### Exercise goal
Everything from the line containing "Gminna Biblioteka Publiczna (818, 2245)" through the last line of the records must be returned verbatim, and nothing outside that range.

----

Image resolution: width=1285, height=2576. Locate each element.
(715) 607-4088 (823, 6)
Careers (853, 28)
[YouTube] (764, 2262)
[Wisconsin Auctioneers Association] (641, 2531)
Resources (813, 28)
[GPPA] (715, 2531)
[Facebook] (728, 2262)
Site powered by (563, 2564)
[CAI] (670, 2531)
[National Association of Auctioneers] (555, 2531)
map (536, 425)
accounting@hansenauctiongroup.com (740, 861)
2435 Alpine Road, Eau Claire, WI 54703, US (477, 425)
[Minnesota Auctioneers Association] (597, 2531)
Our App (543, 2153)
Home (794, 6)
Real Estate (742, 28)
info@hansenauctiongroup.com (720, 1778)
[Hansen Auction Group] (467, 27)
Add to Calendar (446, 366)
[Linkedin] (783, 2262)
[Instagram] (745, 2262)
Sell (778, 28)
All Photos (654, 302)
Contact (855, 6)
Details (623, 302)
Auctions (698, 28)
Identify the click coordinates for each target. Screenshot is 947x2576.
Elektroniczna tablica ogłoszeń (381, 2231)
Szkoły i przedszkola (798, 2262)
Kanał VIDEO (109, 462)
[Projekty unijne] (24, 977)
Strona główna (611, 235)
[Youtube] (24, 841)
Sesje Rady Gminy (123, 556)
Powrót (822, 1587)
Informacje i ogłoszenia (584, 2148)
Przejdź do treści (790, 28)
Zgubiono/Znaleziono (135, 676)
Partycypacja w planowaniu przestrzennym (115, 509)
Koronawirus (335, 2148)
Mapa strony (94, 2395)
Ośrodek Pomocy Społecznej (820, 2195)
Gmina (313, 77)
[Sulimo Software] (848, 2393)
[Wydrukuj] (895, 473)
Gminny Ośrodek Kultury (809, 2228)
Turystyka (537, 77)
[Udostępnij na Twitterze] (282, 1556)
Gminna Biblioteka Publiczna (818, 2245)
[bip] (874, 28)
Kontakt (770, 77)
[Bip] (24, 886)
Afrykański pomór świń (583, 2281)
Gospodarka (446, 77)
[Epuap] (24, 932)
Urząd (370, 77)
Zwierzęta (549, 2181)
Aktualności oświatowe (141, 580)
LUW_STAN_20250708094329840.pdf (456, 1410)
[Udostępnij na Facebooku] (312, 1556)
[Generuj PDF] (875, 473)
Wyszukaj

----

### Task output
Gminna Biblioteka Publiczna (818, 2245)
[bip] (874, 28)
Kontakt (770, 77)
[Bip] (24, 886)
Afrykański pomór świń (583, 2281)
Gospodarka (446, 77)
[Epuap] (24, 932)
Urząd (370, 77)
Zwierzęta (549, 2181)
Aktualności oświatowe (141, 580)
LUW_STAN_20250708094329840.pdf (456, 1410)
[Udostępnij na Facebooku] (312, 1556)
[Generuj PDF] (875, 473)
Wyszukaj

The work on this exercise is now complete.